**Work item**
Reproduce the material from its first line through the line containing "series-line-sessions is located", swapping "Identify" for "Determine" and leaving all else unchanged.

[Stored data]

· · · · ·

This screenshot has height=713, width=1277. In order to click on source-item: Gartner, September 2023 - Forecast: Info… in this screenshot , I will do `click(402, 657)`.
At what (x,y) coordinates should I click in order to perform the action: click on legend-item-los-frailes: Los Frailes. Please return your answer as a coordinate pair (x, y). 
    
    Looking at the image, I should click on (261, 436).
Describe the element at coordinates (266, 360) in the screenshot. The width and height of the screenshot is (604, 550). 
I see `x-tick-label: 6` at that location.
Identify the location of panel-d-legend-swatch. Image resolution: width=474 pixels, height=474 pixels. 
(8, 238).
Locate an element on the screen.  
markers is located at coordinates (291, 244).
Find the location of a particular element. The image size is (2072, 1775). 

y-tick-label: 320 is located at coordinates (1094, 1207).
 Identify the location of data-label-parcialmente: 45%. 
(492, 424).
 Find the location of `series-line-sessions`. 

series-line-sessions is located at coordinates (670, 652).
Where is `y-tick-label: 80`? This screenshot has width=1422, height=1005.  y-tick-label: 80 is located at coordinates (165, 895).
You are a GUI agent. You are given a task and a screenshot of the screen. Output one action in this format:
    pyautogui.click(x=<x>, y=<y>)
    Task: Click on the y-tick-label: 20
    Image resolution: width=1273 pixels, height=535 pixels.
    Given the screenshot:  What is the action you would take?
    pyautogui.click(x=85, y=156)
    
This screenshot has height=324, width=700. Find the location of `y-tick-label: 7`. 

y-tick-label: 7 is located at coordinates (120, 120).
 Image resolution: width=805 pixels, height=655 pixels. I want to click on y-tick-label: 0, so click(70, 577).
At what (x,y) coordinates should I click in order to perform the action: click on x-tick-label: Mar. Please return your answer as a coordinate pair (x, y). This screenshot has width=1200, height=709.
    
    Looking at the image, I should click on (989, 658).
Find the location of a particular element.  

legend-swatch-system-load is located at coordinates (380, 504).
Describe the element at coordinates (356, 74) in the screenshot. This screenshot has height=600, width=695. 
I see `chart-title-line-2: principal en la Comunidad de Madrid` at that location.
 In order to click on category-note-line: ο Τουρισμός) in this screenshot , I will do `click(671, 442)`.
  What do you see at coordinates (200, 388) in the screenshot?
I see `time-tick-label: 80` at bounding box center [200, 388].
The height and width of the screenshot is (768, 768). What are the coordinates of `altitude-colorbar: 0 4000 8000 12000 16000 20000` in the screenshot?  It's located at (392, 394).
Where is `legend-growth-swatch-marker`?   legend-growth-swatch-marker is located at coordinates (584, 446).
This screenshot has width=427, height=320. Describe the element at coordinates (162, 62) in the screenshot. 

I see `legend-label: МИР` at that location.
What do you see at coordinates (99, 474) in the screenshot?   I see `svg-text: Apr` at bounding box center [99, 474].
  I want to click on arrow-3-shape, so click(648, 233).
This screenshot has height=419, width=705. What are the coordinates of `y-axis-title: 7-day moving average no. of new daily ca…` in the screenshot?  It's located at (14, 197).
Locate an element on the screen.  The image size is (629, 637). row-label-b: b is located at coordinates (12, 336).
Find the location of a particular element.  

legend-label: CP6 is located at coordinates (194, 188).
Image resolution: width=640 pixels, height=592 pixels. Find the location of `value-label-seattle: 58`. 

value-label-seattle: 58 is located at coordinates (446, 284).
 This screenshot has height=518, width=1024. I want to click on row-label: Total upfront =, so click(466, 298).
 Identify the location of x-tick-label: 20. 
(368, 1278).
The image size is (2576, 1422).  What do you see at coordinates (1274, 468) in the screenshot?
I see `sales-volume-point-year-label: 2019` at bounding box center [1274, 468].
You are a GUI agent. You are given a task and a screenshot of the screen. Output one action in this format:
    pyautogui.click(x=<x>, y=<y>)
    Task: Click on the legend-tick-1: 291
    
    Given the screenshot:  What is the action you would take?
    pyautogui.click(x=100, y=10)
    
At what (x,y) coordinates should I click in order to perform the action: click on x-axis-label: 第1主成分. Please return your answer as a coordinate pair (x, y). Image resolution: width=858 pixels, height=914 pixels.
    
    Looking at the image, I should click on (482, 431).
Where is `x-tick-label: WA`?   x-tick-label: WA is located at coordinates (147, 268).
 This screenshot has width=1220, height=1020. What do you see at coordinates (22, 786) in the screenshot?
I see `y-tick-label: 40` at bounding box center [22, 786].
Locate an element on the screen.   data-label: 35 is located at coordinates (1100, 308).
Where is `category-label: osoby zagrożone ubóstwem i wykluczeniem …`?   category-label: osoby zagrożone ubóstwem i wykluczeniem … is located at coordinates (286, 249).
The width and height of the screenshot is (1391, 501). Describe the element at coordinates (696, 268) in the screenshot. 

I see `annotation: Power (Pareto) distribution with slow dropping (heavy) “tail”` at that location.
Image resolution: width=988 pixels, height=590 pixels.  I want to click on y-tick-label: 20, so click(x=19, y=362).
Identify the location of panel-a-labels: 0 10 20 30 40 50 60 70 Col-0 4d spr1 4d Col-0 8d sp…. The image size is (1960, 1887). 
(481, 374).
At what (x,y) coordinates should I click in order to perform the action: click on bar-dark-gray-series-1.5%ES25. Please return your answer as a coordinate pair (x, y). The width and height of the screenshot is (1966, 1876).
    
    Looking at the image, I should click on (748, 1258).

· · · · ·

**Answer space**
This screenshot has height=713, width=1277. In order to click on source-item: Gartner, September 2023 - Forecast: Info… in this screenshot , I will do `click(402, 657)`.
At what (x,y) coordinates should I click in order to perform the action: click on legend-item-los-frailes: Los Frailes. Please return your answer as a coordinate pair (x, y). 
    
    Looking at the image, I should click on (261, 436).
Describe the element at coordinates (266, 360) in the screenshot. The width and height of the screenshot is (604, 550). 
I see `x-tick-label: 6` at that location.
Determine the location of panel-d-legend-swatch. Image resolution: width=474 pixels, height=474 pixels. 
(8, 238).
Locate an element on the screen.  
markers is located at coordinates (291, 244).
Find the location of a particular element. The image size is (2072, 1775). 

y-tick-label: 320 is located at coordinates (1094, 1207).
 Determine the location of data-label-parcialmente: 45%. 
(492, 424).
 Find the location of `series-line-sessions`. 

series-line-sessions is located at coordinates (670, 652).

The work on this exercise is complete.